Pour qui est fan d’un Tim Burton ou d’un Kitano (période Kikujiro), les quelques lignes ci-dessus laissaient augurer d’une très belle histoire d’amour, pleine de poésie et de légèreté. Le côté fantaisiste de l’histoire, presque onirique, est d’ailleurs particulièrement bien représenté sur l’affiche du film. Patatras ! Force est de constater que Park Chan-wook s’est planté. La principale raison en est le total manque de cohérence du film. Bien que se déroulant dans un asile, au milieu des personnalités les plus loufoques et à ce titre doté d’un grain de folie rafraîchissant, le film n’aurait pas du faire l’économie d’un référent auquel le spectateur puisse se raccrocher pour rentrer dans l’histoire. Ici, aucun personnage (même les médecins, au comportement absurde), aucune émotion (on oscille en permanence entre rejet et amour) ne permet de réellement pénétrer ce monde, d’y évoluer en toute jouissance par comparaison avec le réel. Tout part dans tous les sens, au fil d’une imagination débridée : thèmes, protagonistes, situations, etc. Même le ton du film n’est pas maîtrisé de bout en bout. Fable naïve par instants, film guerrier par d’autres, Park Chan-wook n’a pas résisté à inclure les scènes de pure violence qu’il affectionne. Ceci est probablement dû à cette logique étrange qui l’a conduit à élaborer cette histoire d’amour à partir de l’unique vision d’une femme déchargeant du 9mm à travers ses doigts...

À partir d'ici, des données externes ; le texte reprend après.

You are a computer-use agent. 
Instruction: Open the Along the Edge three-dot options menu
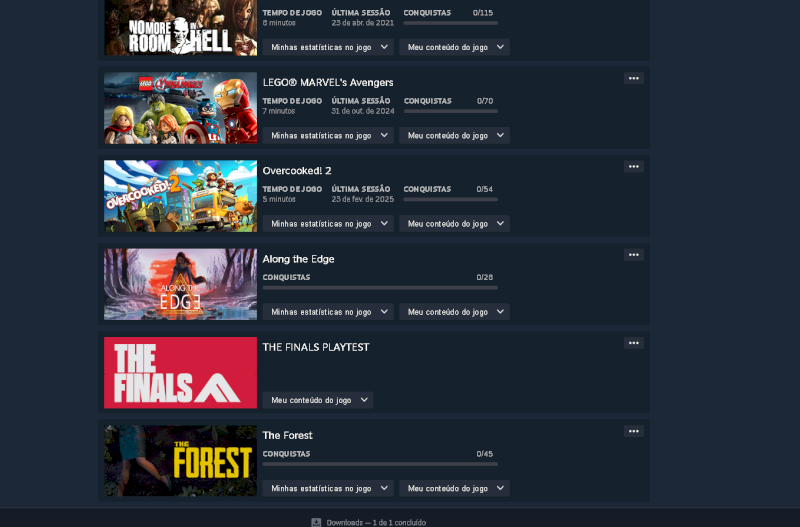tap(634, 255)
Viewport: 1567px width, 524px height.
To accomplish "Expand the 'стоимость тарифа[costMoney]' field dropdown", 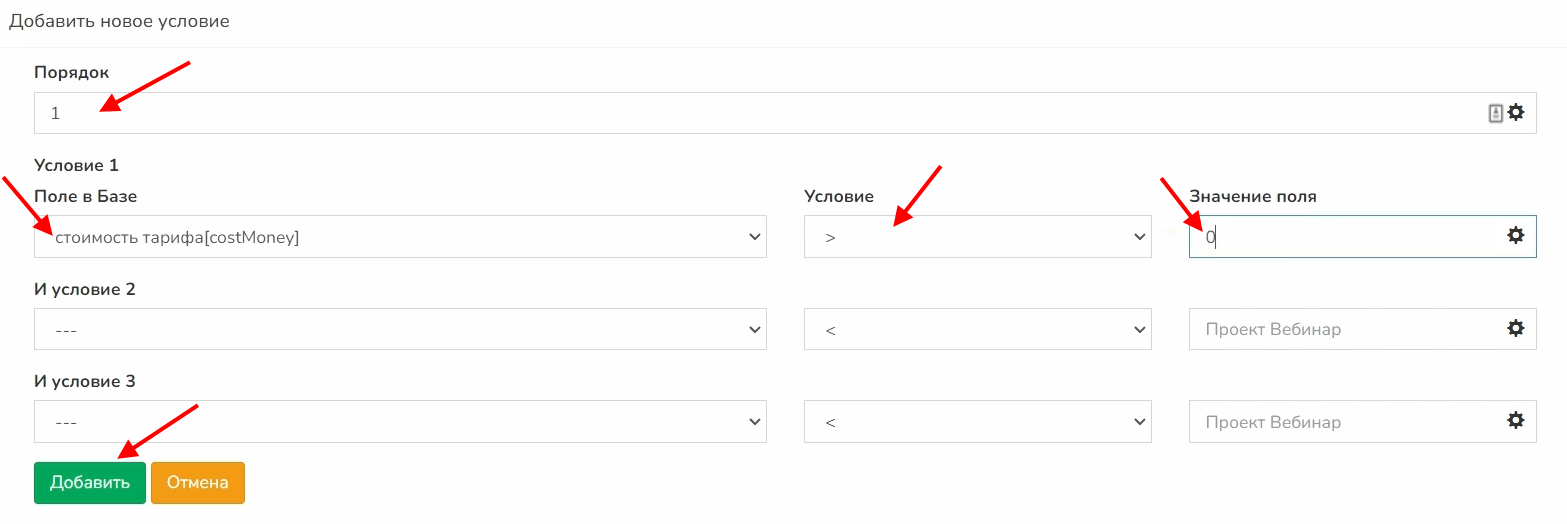I will click(400, 237).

Ces interludes meurtriers sont, comme à son habitude, de toute beauté, mais complètement inutiles. Pire encore, ils polluent la trame et forcent le spectateur à s’en détacher, lassé devant ce joyeux bordel. Le maigre développement des personnages principaux ne facilite pas, là encore, l’implication émotionnelle. C’est d’autant plus dommage que le portrait des fous « secondaires » est plutôt bien fichu et leur permet de voler sans difficulté la vedette à nos deux héros, apathiques, inexpressifs, bref, ennuyeux ("I’m bored, is it OK ?"). Park Chan-wook a beau faire montre de sa maîtrise habituelle dans la mise en image, avec l’utilisation originale de couleurs plus vibrantes (bleu ciel, vert pelouse et jaune soleil, les couleurs du paradis), le jeu des acteurs principaux et l’incohérence globale du film le rend vide et froid, alors qu’il aurait dû être chaud et bourré d’émotions.
C’est le propre d’un grand génie de ne pas tomber dans la facilité et de maîtriser ses pulsions. Au vu de cette oeuvre bancale, patchwork basé sur une idée ténue et au final non assumée, Park Chan-wook semble avoir décidément du mal à se renouveler. Le film avait du potentiel, c’est dommage.
I’m a Cyborg, but that’s OK a été diffusé au cours de la 9ème édition du Festival du film asiatique de Deauville, dans le cadre du Panorama, et devrait connaître une sortie en salles dans le courant de l’année 2007.